Primo. Lo Stato Islamico torna alla strategia “classica” di terrorismo e guerriglia. La porta avanti con metodi insurrezionali dove è in grado di farlo – aree desertiche – e si affida a cellule in quelle urbane. Sequestri, uccisioni, attentati servono a indebolire le zone liberate. E’ un percorso conosciuto dai seguaci del qaedismo. Regola che si applica alla regione siro-irachena, il cuore del primo Califfato.

Secondo. Il recente appello audio del portavoce al Muhajir contiene alcuni aspetti che possono indicare mosse future. Ha promesso ai fratelli in mano al nemico uno sforzo continuo per liberarli: gli attacchi alle prigioni erano stati un fattore importante nello sviluppo dell’Isis. Quindi ha invitato i sunniti a ribellarsi ed ha citato la situazione a Mosul, le umiliazioni che la comunità soffre quotidianamente. E’ un discorso scontato quanto si vuole, ma che si insinua nelle realtà: repressione e discriminazione attuati dagli sciiti portano nuove reclute, non sanano quelle ferite abilmente sfruttate dai terroristi.

Terzo. Il movimento dovrà comunque compensare in qualche modo il rovescio patito in Siria. Certo, la propaganda islamica spingerà sull’eroismo e il martirio, però non può nascondere quanto è avvenuto. Il controllo di porzioni di territorio era l’essenza del Califfato, oggi ne esce menomato almeno in termini di chilometri quadrati. Non va dimenticato che avere in mano città e villaggi permetteva di accogliere volontari da ogni parte del mondo. La capacità si è ridotta, ma non è scomparsa.

Quarto. Dal 2012 la fazione ha colpito in oltre 20 paesi. Le “province” lontane da Siria-Iraq sono attive: Africa occidentale, Sahel, Egitto, Libia, Asia (Afghanistan, Filippine, Indonesia, Malaysia) sono alcuni dei “fuochi” sempre accesi, qui operano i combattenti con la bandiera nera. E’ naturale attendersi un’intensificazione della lotta, anche se gli esperti sostengono che l’agenda locale prevarrà su quella globale. Scelta pragmatica per recuperare risorse sfruttando i possibili errori di regimi/governi.

Quinto. L’Occidente vive in una paura perenne di nuovi attentati marcati Isis.
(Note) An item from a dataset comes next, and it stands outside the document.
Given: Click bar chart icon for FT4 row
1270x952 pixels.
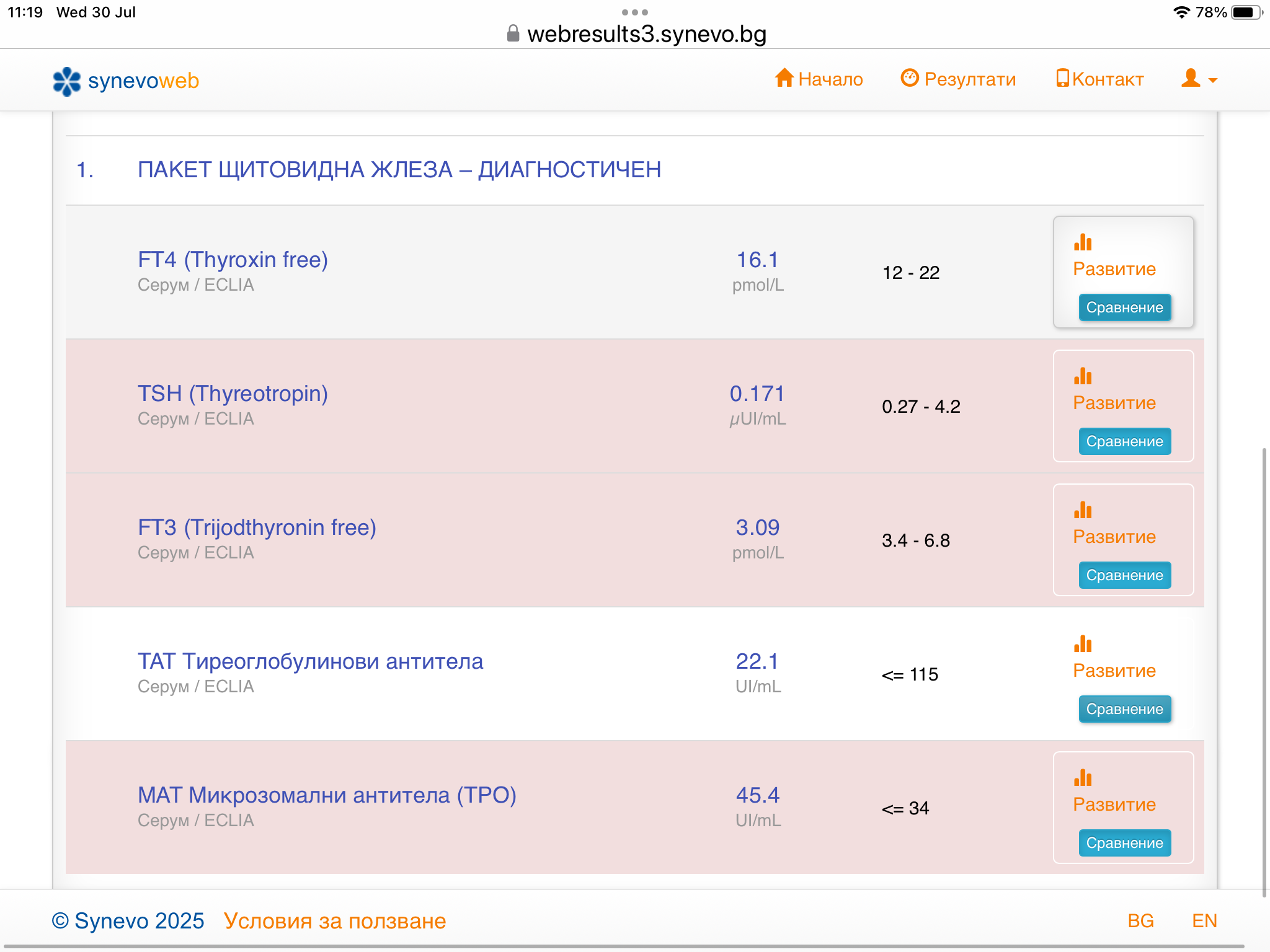Looking at the screenshot, I should click(1083, 242).
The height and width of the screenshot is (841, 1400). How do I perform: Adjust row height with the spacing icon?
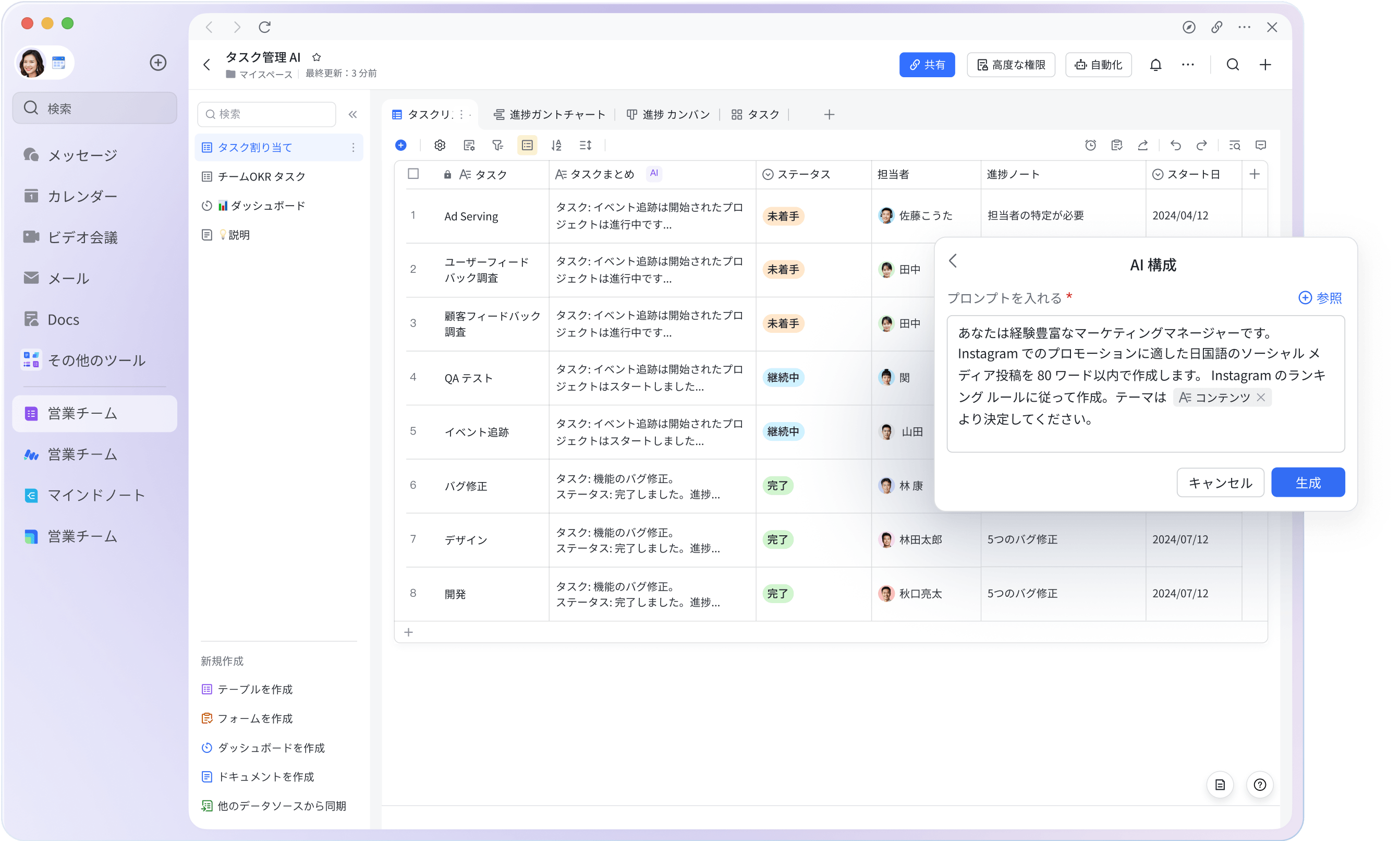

La minaccia è incarnata dagli ispirati in remoto e da figure ibride, ossia elementi dal profilo che incrociano passato di criminali comuni, instabilità personale e adesione – magari postuma – allo Stato Islamico. La recente retata in Assia, con undici arresti, è solo l’ultimo segnale di una presenza sempre attiva. Resta il timore per il possibile ritorno di veterani in Europa, con la loro esperienza e carichi di odio. In questi anni l’impatto dei “foreign fighters” nelle stragi nel nostro continente è stato tuttavia minore rispetto a quello di terroristi già presenti. E’ uno scenario sempre pieno di incognite e sorprese. Il passato ci aiuta a capire, ma da solo non basta per prevedere le iniziative di un nemico mutante.